>> start
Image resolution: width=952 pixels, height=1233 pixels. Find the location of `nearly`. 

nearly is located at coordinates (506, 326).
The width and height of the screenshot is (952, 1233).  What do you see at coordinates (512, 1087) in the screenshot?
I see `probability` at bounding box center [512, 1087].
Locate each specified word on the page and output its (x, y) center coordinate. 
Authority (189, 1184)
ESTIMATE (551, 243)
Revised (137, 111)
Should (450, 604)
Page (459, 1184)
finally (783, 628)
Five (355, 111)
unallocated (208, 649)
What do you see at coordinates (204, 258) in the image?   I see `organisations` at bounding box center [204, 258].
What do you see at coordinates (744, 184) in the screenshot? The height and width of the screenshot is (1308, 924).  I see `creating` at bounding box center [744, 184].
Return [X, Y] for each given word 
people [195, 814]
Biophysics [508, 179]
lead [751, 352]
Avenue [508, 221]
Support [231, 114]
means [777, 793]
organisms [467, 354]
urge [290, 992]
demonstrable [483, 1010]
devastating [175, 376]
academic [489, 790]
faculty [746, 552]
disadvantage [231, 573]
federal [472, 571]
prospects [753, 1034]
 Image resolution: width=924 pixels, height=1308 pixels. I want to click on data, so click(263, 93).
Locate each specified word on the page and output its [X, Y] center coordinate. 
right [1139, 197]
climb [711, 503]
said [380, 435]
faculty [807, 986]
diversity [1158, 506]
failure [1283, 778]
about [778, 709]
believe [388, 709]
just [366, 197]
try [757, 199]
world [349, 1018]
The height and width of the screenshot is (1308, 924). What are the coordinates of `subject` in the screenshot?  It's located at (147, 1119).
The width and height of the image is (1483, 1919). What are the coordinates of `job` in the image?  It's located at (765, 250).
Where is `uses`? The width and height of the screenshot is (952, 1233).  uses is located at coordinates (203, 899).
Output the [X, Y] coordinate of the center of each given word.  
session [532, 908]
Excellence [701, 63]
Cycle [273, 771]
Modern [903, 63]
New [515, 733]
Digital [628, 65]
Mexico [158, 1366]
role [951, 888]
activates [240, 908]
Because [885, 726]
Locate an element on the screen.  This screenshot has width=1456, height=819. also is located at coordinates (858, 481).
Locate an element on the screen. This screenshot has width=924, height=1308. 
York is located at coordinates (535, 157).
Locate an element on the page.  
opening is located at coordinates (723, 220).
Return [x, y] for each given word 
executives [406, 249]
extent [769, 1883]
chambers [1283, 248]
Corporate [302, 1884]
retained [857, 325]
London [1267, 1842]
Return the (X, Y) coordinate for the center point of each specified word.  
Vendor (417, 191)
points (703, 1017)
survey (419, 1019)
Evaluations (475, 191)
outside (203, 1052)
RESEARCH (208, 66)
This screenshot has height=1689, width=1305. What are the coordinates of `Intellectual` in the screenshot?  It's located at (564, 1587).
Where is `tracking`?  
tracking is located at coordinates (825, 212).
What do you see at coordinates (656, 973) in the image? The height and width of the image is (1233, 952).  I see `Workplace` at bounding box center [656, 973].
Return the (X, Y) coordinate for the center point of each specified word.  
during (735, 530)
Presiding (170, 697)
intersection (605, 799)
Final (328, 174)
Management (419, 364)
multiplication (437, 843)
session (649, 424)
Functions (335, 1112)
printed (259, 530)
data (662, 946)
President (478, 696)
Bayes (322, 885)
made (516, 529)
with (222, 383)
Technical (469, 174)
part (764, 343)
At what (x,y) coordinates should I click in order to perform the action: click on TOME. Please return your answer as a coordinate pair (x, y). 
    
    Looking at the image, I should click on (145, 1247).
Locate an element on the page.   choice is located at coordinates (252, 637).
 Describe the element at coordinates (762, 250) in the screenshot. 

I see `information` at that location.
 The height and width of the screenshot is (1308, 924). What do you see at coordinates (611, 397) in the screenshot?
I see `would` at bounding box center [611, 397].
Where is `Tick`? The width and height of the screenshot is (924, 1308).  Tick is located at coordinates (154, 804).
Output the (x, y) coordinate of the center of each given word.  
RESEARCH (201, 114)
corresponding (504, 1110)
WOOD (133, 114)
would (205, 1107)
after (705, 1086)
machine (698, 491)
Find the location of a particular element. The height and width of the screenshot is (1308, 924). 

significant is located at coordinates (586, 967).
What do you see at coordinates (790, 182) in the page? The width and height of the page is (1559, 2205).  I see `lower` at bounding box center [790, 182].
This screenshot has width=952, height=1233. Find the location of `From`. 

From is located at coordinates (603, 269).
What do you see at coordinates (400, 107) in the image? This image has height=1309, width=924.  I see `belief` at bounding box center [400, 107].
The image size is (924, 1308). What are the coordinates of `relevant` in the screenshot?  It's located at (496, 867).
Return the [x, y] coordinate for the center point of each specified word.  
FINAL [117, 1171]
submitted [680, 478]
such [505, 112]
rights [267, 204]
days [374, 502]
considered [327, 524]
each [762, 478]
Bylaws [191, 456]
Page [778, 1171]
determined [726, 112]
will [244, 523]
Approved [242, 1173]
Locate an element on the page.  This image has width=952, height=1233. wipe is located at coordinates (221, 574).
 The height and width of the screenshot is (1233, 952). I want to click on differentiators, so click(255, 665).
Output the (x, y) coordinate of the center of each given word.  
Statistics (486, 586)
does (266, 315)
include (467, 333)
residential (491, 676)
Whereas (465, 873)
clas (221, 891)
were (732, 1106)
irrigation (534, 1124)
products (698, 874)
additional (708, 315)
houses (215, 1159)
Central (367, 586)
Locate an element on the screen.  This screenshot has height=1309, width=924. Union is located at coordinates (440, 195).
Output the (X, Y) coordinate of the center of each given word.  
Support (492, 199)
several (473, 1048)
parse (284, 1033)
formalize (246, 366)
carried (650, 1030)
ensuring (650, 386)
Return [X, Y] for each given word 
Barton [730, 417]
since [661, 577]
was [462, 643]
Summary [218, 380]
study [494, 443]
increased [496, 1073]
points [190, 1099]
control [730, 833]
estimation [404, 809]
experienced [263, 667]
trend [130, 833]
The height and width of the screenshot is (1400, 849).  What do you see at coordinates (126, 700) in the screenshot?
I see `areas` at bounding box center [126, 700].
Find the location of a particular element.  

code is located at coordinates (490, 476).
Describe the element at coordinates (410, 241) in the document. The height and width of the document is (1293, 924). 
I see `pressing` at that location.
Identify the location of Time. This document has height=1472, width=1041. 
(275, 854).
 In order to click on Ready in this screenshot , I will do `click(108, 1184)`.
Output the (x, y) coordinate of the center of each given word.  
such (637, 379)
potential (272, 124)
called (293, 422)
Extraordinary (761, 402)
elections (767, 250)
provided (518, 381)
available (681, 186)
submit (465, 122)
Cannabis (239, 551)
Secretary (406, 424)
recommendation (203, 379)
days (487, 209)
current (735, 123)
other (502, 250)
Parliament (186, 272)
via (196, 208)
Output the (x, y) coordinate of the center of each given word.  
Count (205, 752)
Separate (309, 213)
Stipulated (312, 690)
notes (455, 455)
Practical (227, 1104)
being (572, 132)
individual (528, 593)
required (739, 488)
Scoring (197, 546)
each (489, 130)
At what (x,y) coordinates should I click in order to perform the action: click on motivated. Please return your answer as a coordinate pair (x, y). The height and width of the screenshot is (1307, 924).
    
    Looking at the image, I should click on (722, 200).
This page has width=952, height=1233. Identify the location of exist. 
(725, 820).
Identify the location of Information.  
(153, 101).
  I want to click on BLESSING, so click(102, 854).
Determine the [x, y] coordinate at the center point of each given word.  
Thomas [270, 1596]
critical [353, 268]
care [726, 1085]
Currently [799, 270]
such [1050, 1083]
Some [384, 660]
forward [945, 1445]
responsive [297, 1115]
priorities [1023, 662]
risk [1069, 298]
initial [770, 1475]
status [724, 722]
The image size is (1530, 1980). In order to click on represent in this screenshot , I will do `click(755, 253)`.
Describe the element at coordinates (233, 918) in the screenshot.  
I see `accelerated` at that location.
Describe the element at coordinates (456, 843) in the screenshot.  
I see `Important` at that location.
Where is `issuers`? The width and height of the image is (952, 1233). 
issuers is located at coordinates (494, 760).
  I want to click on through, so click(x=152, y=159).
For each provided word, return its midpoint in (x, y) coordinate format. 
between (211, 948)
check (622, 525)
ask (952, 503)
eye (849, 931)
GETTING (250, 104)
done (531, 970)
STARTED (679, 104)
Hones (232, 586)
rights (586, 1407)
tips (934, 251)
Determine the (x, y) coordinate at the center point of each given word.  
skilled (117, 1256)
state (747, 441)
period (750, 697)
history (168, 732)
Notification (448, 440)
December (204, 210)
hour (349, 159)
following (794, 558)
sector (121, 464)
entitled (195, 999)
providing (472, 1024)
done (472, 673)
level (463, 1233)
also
>> end
#### [WRITTEN REQUEST]
Quote the records word for word, starting at the line that has "Identify the location of Information." and ending after the line that has "check (622, 525)".

#### [EXERCISE ANSWER]
Identify the location of Information.  
(153, 101).
  I want to click on BLESSING, so click(102, 854).
Determine the [x, y] coordinate at the center point of each given word.  
Thomas [270, 1596]
critical [353, 268]
care [726, 1085]
Currently [799, 270]
such [1050, 1083]
Some [384, 660]
forward [945, 1445]
responsive [297, 1115]
priorities [1023, 662]
risk [1069, 298]
initial [770, 1475]
status [724, 722]
The image size is (1530, 1980). In order to click on represent in this screenshot , I will do `click(755, 253)`.
Describe the element at coordinates (233, 918) in the screenshot.  
I see `accelerated` at that location.
Describe the element at coordinates (456, 843) in the screenshot.  
I see `Important` at that location.
Where is `issuers`? The width and height of the image is (952, 1233). 
issuers is located at coordinates (494, 760).
  I want to click on through, so click(x=152, y=159).
For each provided word, return its midpoint in (x, y) coordinate format. 
between (211, 948)
check (622, 525)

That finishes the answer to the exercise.